El corazón afinado en latidos se va. El camarero desafinado servirá en la bandeja otras bromas – o quizá las mismas – a otros desconocidos con ganas de bossanova y guiñará el ojo que no lleva antifaz a otra cantante de otra orquesta que afinará una sonrisa sin precio, con traje de fiesta y tacones imposibles. Y respirando el eco de aquella canción se queda y se va, pues toda su música cabe en una maleta. Y ella se beberá una de sus copas con cubitos de hielo que calientan la boca antes de salir de nuevo al escenario de los nómadas sonrientes.

Paseo

el ultimo de la fila - pajaros de barro.mp3 -

Estaba el otro día aburrido de ver eclipses de luna y fumarme el sol inagotable, así que fui a dar un paseo por la calle de la alegría

y me sorprendió que sólo hubiera niños rubios y guapos. La calle desemboca directamente al mar de mis palabras, donde cada ola es un grito, donde no suena el teléfono de las vacaciones pagadas. Joder, cuánto tiempo sin verlas.

Siguen siendo azules, claras e infinitas, y están ahí como la caja de fruta del tendero, que siempre me deja elegir las mejores.

Dejé el antifaz junto a los zapatos que me trajeron hasta aquí y caminé por el agua – sin milagros, santerías, supersticiones ni otras polladas, pura metáfora – hasta que se deja de ver la tierra estable y las casas de humo de los turistas de mi vida. Las huellas salían volando de la arena como pájaros que picaban mis talones. A falta de peine, dejé enredar el pelo en la marea alta.

Las nubes ausentes y el agua eructando olas confundían el horizonte al que habían cortado la hierba – quizá fui yo la última vez que vine – que a veces lo enmaraña y difumina haciéndolo incompresible

y que otras veces es una borrachera que disfrutas mientras tienes la vista nublada. Con la de cosas que he leído yo en el horizonte y ahora no lo entiendo. No se puede buscar un escondite en el mar; dejé el antifaz en la orilla y no sé si estará allí cuando vuelva.

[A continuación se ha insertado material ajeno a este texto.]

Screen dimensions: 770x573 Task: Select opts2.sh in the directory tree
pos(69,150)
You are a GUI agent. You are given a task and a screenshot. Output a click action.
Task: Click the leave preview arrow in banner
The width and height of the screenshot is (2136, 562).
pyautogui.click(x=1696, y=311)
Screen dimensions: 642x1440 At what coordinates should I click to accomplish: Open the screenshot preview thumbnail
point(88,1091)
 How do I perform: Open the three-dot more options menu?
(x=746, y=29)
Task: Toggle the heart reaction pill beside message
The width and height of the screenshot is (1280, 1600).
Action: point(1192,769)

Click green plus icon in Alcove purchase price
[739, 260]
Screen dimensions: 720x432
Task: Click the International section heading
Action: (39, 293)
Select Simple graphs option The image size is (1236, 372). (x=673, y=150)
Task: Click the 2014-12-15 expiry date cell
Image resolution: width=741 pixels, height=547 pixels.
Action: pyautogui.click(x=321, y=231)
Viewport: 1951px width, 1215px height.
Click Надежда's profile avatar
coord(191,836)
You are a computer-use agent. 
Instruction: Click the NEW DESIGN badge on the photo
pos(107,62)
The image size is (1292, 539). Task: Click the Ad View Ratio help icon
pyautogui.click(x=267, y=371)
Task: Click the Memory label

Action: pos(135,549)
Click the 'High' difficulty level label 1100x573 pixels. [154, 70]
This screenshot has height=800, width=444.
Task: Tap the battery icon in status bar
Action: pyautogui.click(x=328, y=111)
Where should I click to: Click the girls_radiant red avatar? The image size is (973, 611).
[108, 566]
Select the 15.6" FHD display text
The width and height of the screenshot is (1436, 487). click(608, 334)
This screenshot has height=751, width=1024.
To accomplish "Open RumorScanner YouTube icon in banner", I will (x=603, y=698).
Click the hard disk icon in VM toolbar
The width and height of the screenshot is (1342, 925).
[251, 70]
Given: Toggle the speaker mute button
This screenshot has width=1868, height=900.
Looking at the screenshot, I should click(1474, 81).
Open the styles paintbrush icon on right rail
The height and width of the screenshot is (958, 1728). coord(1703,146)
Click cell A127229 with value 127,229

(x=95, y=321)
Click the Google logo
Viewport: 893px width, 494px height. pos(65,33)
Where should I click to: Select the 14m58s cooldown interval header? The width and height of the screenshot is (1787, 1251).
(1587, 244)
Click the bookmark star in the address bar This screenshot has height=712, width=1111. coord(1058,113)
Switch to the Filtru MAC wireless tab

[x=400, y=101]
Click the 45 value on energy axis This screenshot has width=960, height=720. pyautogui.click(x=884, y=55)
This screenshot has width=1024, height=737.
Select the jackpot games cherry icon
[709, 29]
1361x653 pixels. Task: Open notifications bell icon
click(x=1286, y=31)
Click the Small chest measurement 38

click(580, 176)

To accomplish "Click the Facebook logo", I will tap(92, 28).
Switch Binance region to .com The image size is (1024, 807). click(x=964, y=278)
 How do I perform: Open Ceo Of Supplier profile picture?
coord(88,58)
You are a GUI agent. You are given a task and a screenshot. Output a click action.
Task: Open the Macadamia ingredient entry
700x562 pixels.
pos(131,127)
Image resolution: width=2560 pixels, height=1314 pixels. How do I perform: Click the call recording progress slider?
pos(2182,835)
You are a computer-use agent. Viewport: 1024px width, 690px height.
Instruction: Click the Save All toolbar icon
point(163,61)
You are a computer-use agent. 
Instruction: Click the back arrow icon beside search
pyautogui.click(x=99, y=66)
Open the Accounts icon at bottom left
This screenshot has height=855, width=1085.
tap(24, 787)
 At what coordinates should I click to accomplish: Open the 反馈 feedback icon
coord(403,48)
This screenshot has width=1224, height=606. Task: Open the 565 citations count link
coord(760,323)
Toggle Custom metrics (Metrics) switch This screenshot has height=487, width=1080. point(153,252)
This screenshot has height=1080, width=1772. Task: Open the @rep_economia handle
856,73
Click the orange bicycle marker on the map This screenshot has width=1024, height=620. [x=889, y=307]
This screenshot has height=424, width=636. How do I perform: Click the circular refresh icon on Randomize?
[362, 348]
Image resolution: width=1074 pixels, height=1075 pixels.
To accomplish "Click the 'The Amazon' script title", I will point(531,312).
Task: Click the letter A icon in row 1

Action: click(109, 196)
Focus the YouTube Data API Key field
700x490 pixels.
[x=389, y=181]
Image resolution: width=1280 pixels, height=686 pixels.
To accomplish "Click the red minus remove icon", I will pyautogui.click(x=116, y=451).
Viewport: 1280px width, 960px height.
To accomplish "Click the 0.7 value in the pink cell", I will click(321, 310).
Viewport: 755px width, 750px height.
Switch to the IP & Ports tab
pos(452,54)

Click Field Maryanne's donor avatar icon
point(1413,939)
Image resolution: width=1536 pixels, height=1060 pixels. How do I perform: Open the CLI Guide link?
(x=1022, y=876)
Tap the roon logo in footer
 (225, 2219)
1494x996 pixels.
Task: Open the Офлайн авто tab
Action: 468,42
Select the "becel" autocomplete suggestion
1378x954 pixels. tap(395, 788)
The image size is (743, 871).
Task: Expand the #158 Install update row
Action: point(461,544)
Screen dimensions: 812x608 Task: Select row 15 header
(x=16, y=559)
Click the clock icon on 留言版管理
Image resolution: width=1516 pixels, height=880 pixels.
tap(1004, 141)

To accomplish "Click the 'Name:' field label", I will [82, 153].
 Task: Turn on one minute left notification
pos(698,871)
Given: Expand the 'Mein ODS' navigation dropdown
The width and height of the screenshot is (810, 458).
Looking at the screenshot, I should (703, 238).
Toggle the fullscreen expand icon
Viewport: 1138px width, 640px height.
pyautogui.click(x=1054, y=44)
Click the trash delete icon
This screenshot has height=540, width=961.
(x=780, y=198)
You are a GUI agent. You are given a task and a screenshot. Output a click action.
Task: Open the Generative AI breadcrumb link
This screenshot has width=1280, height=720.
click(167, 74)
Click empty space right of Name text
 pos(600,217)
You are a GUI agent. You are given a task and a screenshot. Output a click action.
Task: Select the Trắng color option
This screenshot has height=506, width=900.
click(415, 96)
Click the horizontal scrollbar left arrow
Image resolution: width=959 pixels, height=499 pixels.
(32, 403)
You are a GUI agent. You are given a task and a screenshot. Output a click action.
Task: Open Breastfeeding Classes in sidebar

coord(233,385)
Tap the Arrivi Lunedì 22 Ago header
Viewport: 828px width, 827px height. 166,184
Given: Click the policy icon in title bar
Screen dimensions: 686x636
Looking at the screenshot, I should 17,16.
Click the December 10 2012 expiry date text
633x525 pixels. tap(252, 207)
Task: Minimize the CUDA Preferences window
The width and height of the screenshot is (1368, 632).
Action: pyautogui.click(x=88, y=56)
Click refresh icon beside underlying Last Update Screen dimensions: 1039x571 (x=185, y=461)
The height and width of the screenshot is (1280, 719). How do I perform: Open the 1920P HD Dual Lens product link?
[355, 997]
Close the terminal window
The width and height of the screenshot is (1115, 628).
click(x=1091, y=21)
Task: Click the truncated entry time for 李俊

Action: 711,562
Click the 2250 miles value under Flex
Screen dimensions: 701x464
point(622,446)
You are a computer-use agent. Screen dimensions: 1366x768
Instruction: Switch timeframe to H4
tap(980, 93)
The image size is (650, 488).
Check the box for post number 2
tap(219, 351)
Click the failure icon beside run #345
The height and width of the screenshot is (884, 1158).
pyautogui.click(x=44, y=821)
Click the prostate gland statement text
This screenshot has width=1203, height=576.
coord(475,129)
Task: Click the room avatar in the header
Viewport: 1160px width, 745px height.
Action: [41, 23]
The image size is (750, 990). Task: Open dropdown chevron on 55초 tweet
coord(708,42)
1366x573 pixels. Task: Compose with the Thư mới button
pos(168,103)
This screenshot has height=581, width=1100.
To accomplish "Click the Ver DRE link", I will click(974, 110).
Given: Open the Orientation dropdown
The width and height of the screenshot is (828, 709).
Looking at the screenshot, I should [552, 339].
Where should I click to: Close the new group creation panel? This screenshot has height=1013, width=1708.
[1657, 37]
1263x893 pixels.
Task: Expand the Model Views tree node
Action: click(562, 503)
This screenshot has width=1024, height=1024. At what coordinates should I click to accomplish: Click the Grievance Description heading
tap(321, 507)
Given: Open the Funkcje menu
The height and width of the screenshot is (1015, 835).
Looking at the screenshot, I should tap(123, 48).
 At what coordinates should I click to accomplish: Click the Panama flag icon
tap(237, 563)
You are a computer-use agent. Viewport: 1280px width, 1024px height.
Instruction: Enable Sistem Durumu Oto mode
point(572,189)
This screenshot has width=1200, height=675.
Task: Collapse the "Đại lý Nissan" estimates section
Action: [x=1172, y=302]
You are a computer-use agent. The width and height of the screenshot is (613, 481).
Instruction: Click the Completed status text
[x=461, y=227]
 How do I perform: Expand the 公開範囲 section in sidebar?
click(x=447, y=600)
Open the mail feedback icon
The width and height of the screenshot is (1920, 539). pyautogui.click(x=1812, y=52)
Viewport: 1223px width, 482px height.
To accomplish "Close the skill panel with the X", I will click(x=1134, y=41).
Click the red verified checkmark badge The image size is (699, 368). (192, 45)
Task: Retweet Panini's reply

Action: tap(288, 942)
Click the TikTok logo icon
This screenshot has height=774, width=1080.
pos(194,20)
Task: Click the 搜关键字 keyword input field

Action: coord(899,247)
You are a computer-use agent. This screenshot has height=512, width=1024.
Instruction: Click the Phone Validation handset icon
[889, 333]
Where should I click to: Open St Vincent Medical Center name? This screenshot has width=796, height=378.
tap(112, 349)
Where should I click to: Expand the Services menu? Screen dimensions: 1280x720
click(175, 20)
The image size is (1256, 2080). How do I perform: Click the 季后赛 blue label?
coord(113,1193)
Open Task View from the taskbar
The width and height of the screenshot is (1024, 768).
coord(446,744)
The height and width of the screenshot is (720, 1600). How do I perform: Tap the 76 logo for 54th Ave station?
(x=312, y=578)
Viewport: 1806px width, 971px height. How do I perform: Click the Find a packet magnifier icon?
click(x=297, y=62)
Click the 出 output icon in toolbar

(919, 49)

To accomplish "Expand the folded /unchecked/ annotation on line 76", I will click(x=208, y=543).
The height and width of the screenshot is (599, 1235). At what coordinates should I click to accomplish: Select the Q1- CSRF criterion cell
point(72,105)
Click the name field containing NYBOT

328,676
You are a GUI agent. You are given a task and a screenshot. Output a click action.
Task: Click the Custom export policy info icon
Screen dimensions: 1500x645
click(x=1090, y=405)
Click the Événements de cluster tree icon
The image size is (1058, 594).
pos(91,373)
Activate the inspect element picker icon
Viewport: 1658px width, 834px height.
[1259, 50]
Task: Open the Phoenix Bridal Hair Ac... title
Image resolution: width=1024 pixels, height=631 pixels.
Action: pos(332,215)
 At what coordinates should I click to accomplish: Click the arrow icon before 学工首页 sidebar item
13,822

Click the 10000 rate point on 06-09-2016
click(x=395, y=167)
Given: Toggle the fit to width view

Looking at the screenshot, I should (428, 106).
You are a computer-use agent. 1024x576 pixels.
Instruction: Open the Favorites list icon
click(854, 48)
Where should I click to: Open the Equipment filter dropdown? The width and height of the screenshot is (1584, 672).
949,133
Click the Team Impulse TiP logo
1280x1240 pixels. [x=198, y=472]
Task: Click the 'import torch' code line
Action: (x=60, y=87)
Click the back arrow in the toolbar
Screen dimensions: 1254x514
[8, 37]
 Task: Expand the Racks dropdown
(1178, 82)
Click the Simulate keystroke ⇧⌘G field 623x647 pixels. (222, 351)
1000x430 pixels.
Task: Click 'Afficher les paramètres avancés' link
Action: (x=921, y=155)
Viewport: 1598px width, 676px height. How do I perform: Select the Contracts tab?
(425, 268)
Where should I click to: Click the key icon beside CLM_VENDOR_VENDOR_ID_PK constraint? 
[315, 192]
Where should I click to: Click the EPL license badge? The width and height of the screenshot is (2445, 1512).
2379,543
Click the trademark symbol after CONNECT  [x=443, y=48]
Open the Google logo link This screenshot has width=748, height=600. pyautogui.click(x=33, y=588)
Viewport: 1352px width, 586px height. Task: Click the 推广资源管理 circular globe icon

Me encontré con las cosas que nunca he escrito con una de las plumas de un ángel negro que escribe letras blancas con la espuma del mar. Ya no sé si este rojo que da algún color a la sal es de vino o de sangre, a estas alturas será vinagre o pus.

Me encontré con otros barcos que fueron a pique. Cada uno me contaba una historia diferente pero a todos les veía la misma cara. No hay lugar para el teatro aquí en este mar de fantasía. En este mar caben todos los libros que no he leído y que no voy a leer porque les veo el antifaz en la portada. En este campo acuático había puesto yo una cafetería que ahora no encuentro. La habrán cerrado; como yo era el único cliente y hace tiempo que no vengo… Las zarzas marinas se estaban comiendo alguno de los caminos que estuve haciendo cuando no distinguía las tripas del corazón,

cuando usaba la maquinilla de afeitar para dejarme barba a modo de antifaz, cuando era el único náufrago que pisaba esta arena caliente para clavar una bandera sin escudo que al viento esparcía músicas que todavía oigo.

Salí del mar hacia la calle blanca y se escuchaban las carcajadas a lo lejos. Vinieron corriendo hacia mí los niños rubios y guapos: “¿dónde has estado papá?”. “Estuve dando un paseo.”